Raciocinei que Bruce Willis não viria nos salvar, como em Duro de Matar.
Stallone e Rambo não chegariam a tempo de evitar a tragédia.
Nem Clint Eastwood.
Nem Chuck Norris.
Nem ninguém.
O filme da vida é - irreversivelmente - real.
Instalou-se uma dor instantânea - fratura exposta -, uma sensação de fragilidade que o tempo não irá remover.
Voltando do Brasil neste 11 de setembro, tantos anos depois, eu vejo dois fachos de luz gigantes brotando do chão de onde um dia estiveram de pé os edifícios mais altos do mundo.
Dois fachos de luz robustos, imponentes, furam as nuvens pesadas que pairam sobre o céu de Gotham City às 5h35min desta manhã.
Uma lágrima de dor escorre, frágil, por debaixo dos óculos de grau.

5 comments:

Dario B. said...


Me recordo que naquela manhã também de céu azul aqui em São Paulo, eu a caminho do banco passava em frente ao bar ainda vazio, de um amigo português, e me chamou a atenção o modo estático com que ele encarava a TV. Curioso, entrei e fiquei sabendo as primeiras informações desencontradas sobre o ocorrido, que a Globo transmitia. Segui meu caminho, e na volta parei de novo, pensei que estavam reprisando o acontecido e fiquei sabendo que era um segundo avião, na segunda torre, e aí, já sem duvidas de que se tratava de um ataque terrorista. E agora, na noite do dia 11 passado fiquei sabendo que na mesma Globo, um pascácio qualquer cometeu a lorpice de informar jocosamente que o atentado completava 18 anos, e já podia votar. Esta é a atual mídia do Brasil.

Joakim Antonio said...

Lembro que aqui fiquei muito abismado, tragédia das maiores...

Anonymous said...

Beleza de crónica. O testemunho ocular da história como diria aquele chavão.
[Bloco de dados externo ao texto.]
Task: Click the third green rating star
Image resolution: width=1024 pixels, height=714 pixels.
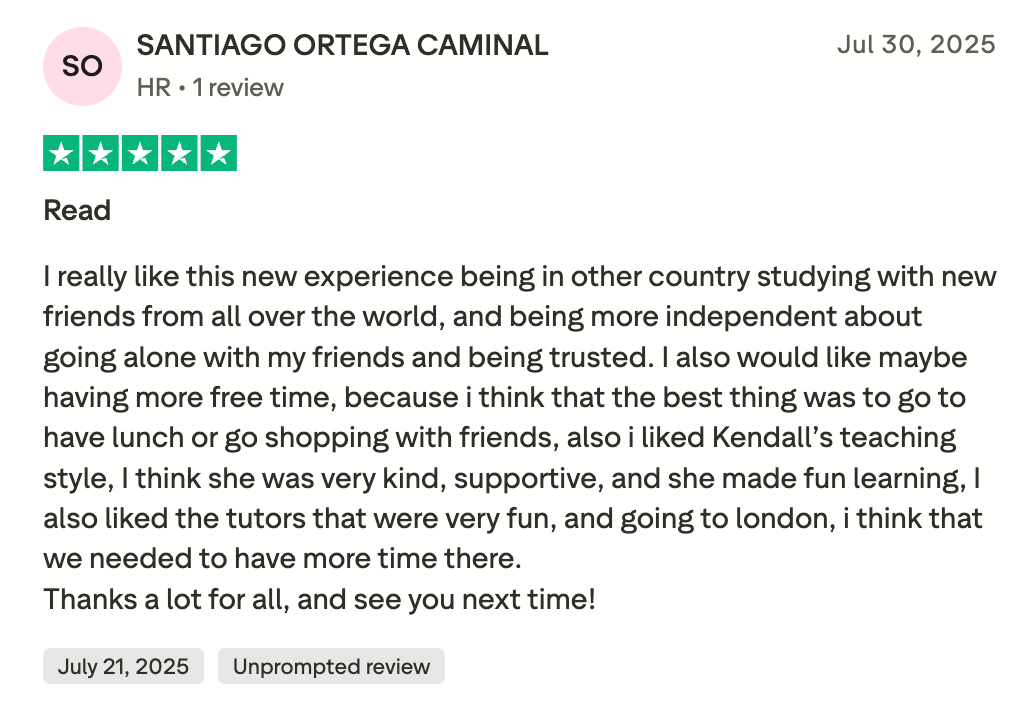Action: click(x=140, y=153)
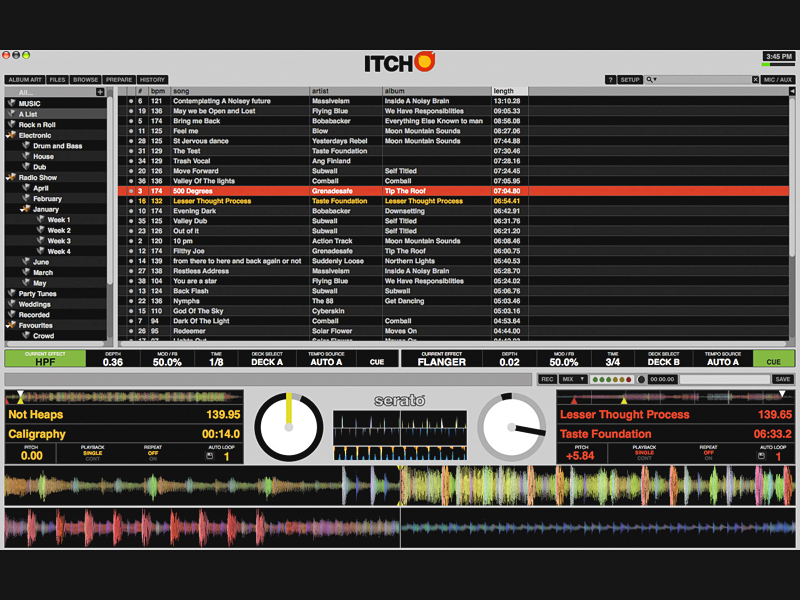The height and width of the screenshot is (600, 800).
Task: Clear the search field with X icon
Action: 755,80
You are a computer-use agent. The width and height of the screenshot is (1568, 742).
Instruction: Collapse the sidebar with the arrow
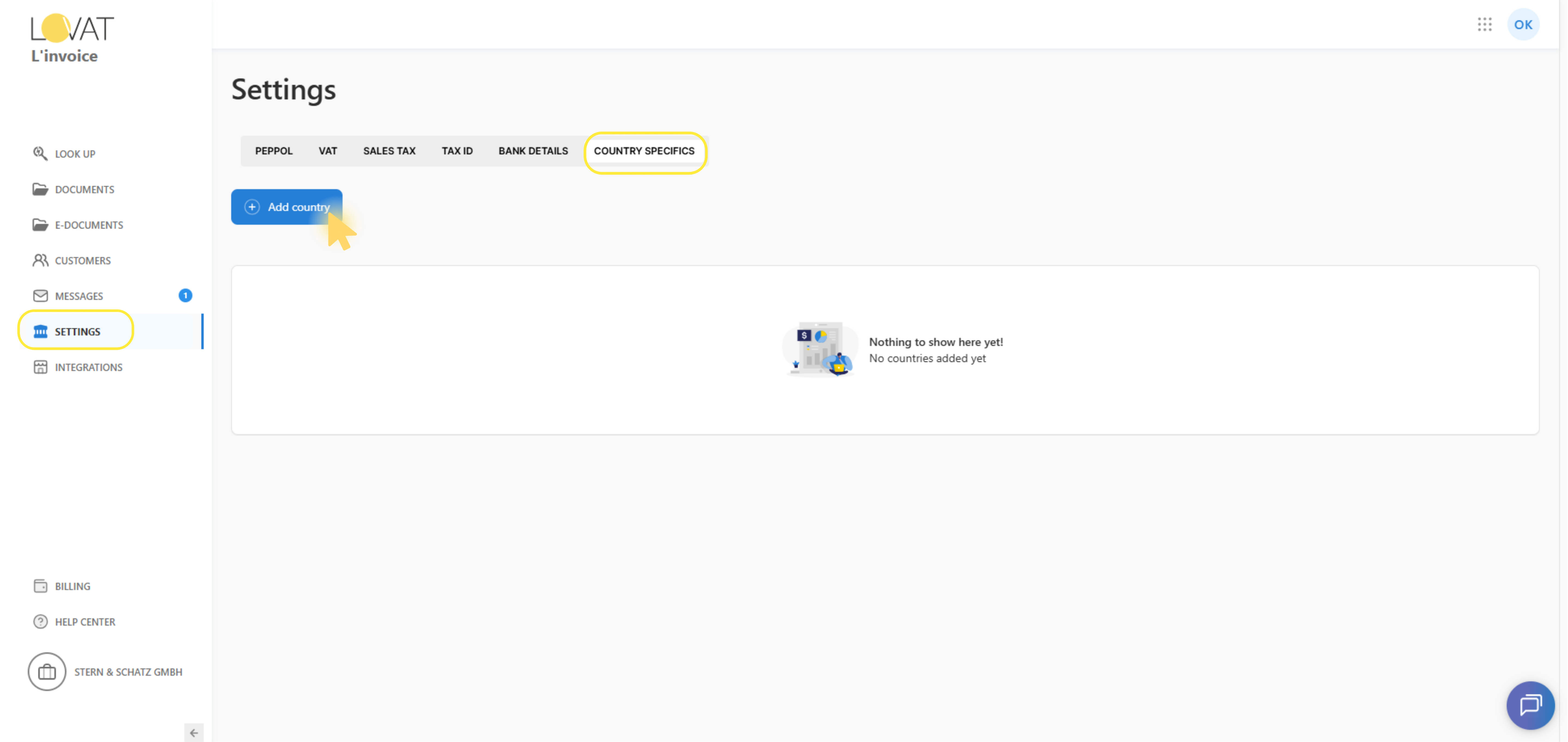tap(194, 732)
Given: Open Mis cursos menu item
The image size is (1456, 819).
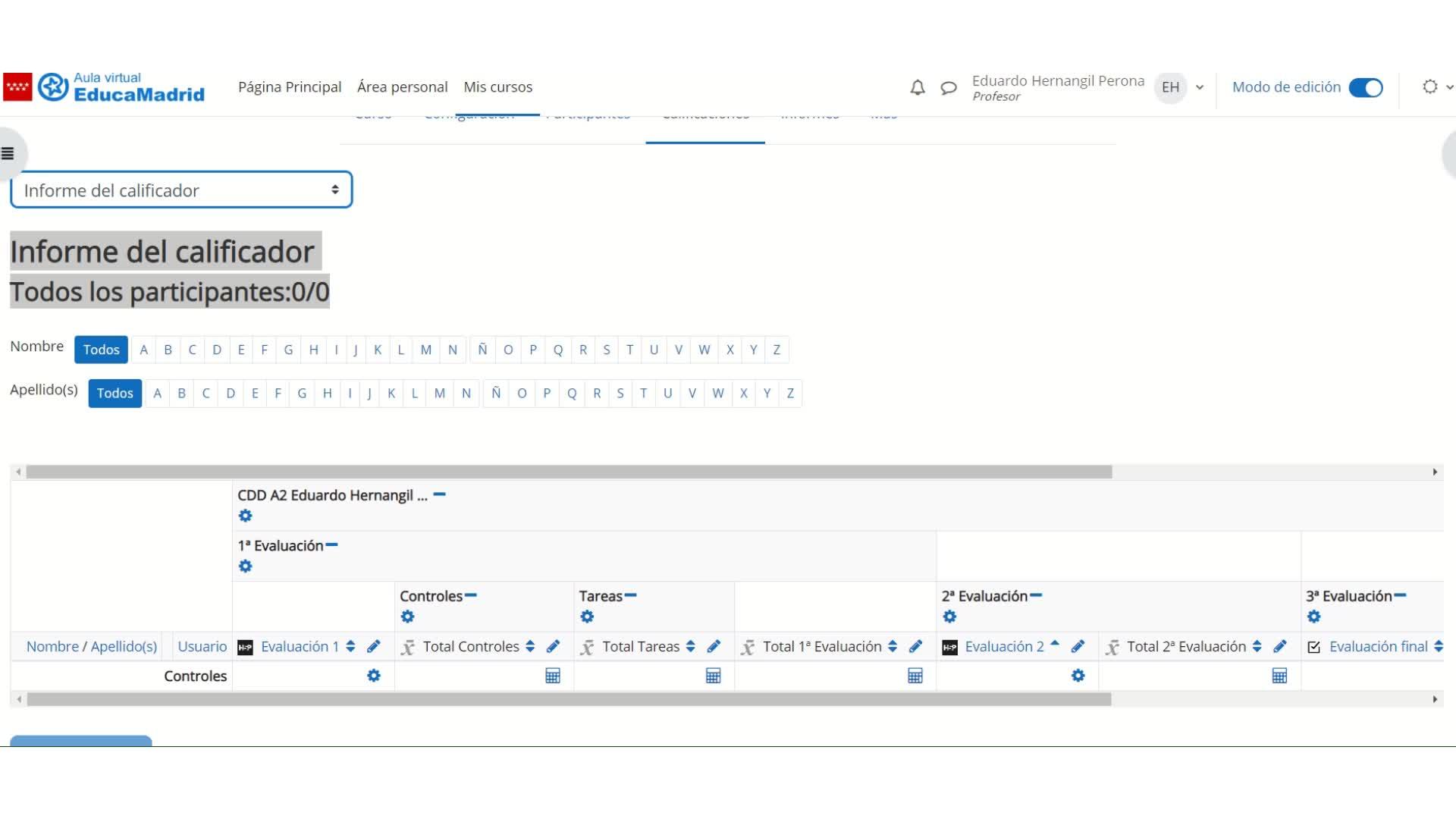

Ricardo Mainieri

OLINTO VIEIRA said...

Incredulidade deve ter sido generalizada. Mudez. Sinto que a divisão do mundo se instalou ali. Um muro de Berlim invisível em cada país instalando uma espécie nova de ódio e intolerância entre pessoas de todos os países. Não somos os mesmos, no pior sentido. Bela crônica, como sempre.

Manu sinistra scribere said...

O coração, é a esfera rolante da sua caneta! E eu choro... e sei que você também chorou!